Overlapping Hyperosmolar Therapy in Patients With Elevated and Refractory Intracranial Pressure
Madelyn J. Johnson, Caitlin S. Brown, Alejandro A. Rabinstein, Maximiliano A. Hawkes, Kristin C. Cole, Nicholas J. VollmerObjectives:
Elevated intracranial pressure (ICP) remains a challenge and immediate danger in patients with acute brain injury. Current literature supports the use of a single hyperosmolar agent to reduce ICP. However, the efficacy and safety of overlapping hyperosmolar agents have not been evaluated.

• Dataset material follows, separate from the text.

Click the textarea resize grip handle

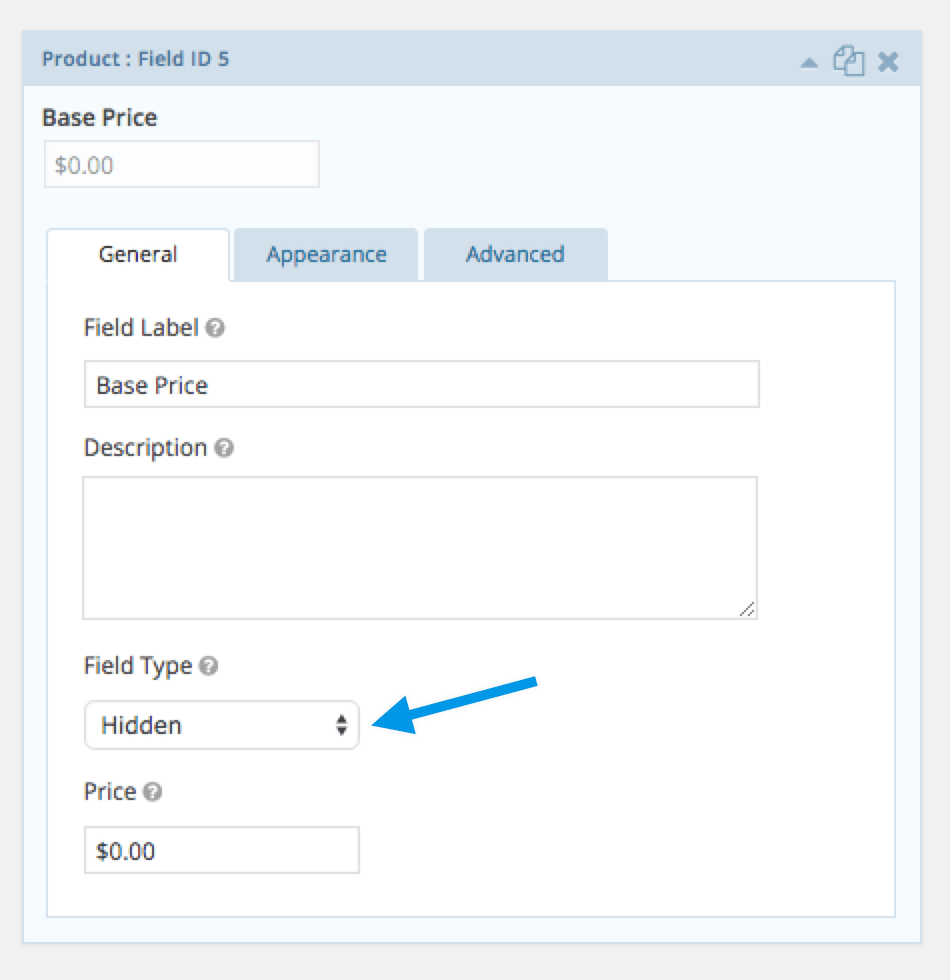[748, 608]
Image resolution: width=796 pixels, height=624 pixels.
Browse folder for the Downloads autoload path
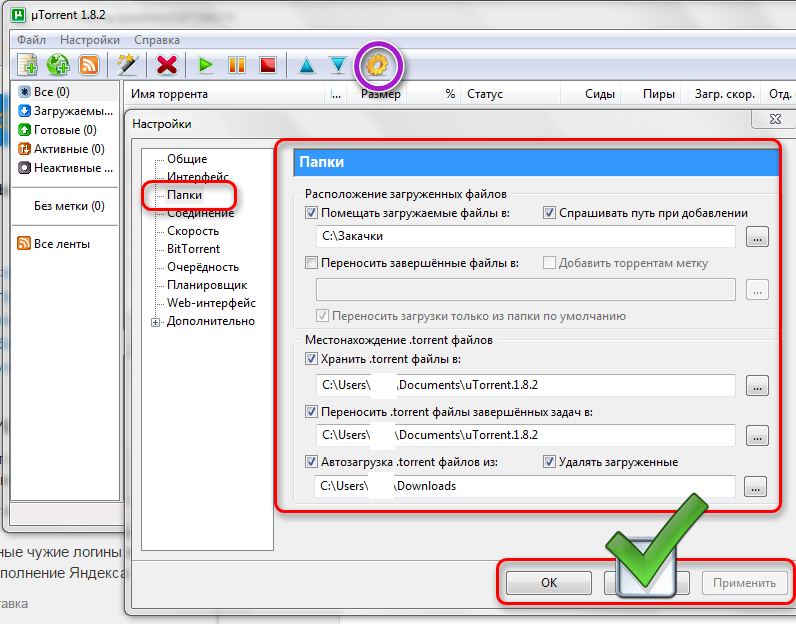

The objectives of this study are to analyze the ICP lowering effects and evaluate the safety profile of overlapping hyperosmolar therapy.
Materials and Methods:
This single-center, retrospective study included adults (≥18 y) admitted to the Neurosciences Intensive Care Unit between May 2018 and September 2024 with acute brain injury leading to intracranial hypertension refractory to a single hyperosmolar agent and an ICP monitor. They received overlapping doses of mannitol and hypertonic sodium approximately every 3 hours. We evaluated the impact of overlapping hyperosmolar therapy on ICP. Safety outcomes included acute kidney injury incidence, electrolyte disturbances, and volume status changes.
Results:
Forty-six patients were included in this study with a median (IQR) age of 46.5 (35.9, 62.4) years. Median (IQR) dose of mannitol was 40.1 (34.6, 50.0) g, while median (IQR) dose of hypertonic sodium was 120 (90, 125) mEq. About 86% of patients experienced a decrease in ICP after initiation of overlapping hyperosmolar therapy. Six acute kidney injuries occurred, and 7 patients experienced pulmonary edema. Median (IQR) peak sodium, chloride, and osmolar gap values were 149 (144, 155) mEq/L, 115 (111, 119) mEq/L, and 5.7 (0.7, 9.0) mOsm/kg.
Conclusions:
Overlapping hyperosmolar therapy may provide a transient ICP reduction without excessive adverse effects in patients with refractory ICP to a single hyperosmolar agent.